Four of them grow eagle wings and drop their swords and spears, preferring the same massive crossbows that the soldiers in the Keep of Steel had used. With steel bolts. I grit my teeth at the thought of those damned things.

The other soldiers charge me. Eleven House of Steel soldiers covered in armor rushing at me should make me terrified. Instead, it makes me smile. A real test. I remember that day in Aerwyn when Cole had fought Darian and Lee in front of me, and I’d been so impressed by how he’d moved. Now it’s my turn.Six months of training and fighting constantly, and I finally have a fight that will both test me, and one that I can actually win.

Another explosion rocks the world behind me, but I ignore it. I have enough to worry about. Cole can hold his own against Rhion for another few minutes. The drumbeat in my core echoes the rhythm of peace that flows through me. Two separate emotions working at the same time in very different ways.

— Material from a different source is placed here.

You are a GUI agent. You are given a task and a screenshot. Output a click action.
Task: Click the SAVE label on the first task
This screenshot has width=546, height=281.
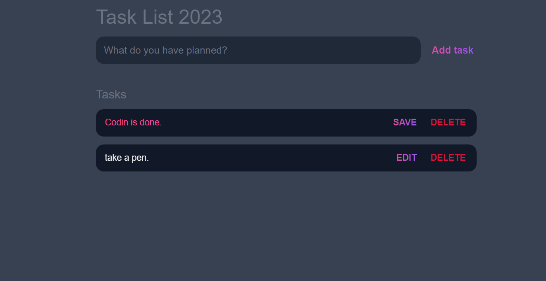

I reach into the ground and pull stone upward, creating a wall that the eleven soldiers who hadn’t transformed won’t be able to get through. Shadows climb it, reaching skyward toward the soldiers in the air. It’s merely a way to hide me. Bolts are released, but I’m already moving, and they clatter against the soil and stones behind me.

I shadow walk and maintain the ceiling of darkness where I’d been only moments ago. I need those soldiers to think I’m still behind the wall rather than behindthem. Keeping that darkness above the wall stable by connecting to it through the void is harder than I’d imagined, but I don’t need it to last for long.

The soldiers who’d become enormous are beating at the wall I’d erected, and cracks spread across it.